Morgan Stanley: China's AI Differentiates Through Cost-Efficiency and Multimodal Capabilities

0xBroomberg
Published 2026-06-11About 12 min read

Morgan Stanley lays out China's AI trajectory: rather than chasing the U.S. across every dimension, China is carving a distinct position on cost-performance and multimodal capabilities, with domestic AI chip self-sufficiency projected at 86% by 2030.

01

How much has Chinese AI actually closed the gap?

Of the world's top ten foundation models, the U.S. and China each account for roughly half — but the top three remain American. Chinese models cluster from fourth to tenth.
On an intelligence timeline, Chinese models trail the leading U.S. models by roughly 3 to 6 months. This means → China is not a generation behind — it is half a step behind, closing fast but still short of the very top.
The core selling point is not "smarter" but "equally smart at a fraction of the price" — high intelligence, low per-token cost. The discount to U.S. models has narrowed but still sits at roughly 15–20%.
02

Multimodal capabilities — where does China's edge come from?

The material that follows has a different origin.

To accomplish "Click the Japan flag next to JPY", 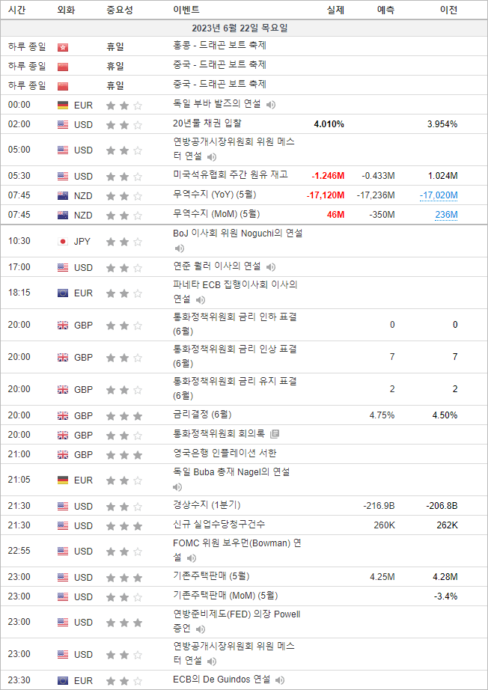I will click(x=63, y=242).
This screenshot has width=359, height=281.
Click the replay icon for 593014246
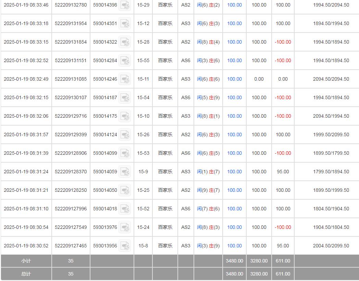(125, 79)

Many leading U.S. foundation models remain text-centric. Chinese AI labs, by contrast, built in video and audio generation from the start.
The result: the world's top three video-generation models all come from China — ByteDance, Alibaba, and Kuaishou.
In plain terms = the U.S. leads in "text chat"; China is ahead in "write and shoot." This reflects fundamentally different resource-allocation logic between the two paths.
03

What does it take to build a frontier model? China is weak on one factor, level on one, and strong on one

Compute: clearly constrained. Export controls put a hard ceiling on China's access to top-end chips.
Data: no material gap with the U.S. China's internet ecosystem is large enough that training data is not the bottleneck.
Algorithms: potentially ahead. Chinese universities produce a massive pipeline of math and engineering talent. Architecture innovations — MoE (Mixture of Experts, splitting one large model into cooperating "small specialists"), various attention mechanisms — frequently originate from Chinese research teams.
04

Chips are constrained — now what? From "transistor density" to "system scale"

Morgan Stanley projects the Chinese AI accelerator chip market will reach roughly $67 billion by 2030, with a domestic self-sufficiency rate of roughly 86%.
Advanced-node capacity rises from about 8,000 wafers per month in 2025 to about 50,000 by 2030; yields climb from roughly 20% to roughly 50%.
This means → the process gap persists, but China is taking a detour: multi-chip packaging at the chip level, massive rack-and-cluster scaling at the system level, and ecosystem-wide capacity coordination at the manufacturing level. The contest shifts from "how strong is one chip" to "how large is the whole system."
05

Which domestic GPU makers can break out?

China's GPU ecosystem now includes over a dozen vendors. Major buyers prioritize strategically important domestic suppliers to secure self-sufficiency channels.
Morgan Stanley's call: before 2027, the addressable market for third-party vendors is limited. After 2028, supply opens up — and that is when domestic GPU companies will truly have to prove themselves.
In plain terms = the current phase is policy-driven "secure supply." Real market competition starts in two to three years, once capacity catches up.
06

How much is going into AI infrastructure? China's CAPEX is just one-tenth of America's

Morgan Stanley projects Chinese hyperscaler cumulative CAPEX at roughly $70 billion through 2027, versus roughly $1 trillion in the U.S. over the same period — China's spend is about 10% of America's.
Even so, AI already contributes roughly 10% of cloud revenue, projected to rise to about 40% by 2029. Future incremental demand will tilt toward inference rather than training.
This means → China's AI infrastructure ceiling is far from reached — if demand overshoots, CAPEX still has significant room to rise. And an inference-heavy demand mix plays directly to the cost-performance playbook.

Content is for reference only, not financial advice.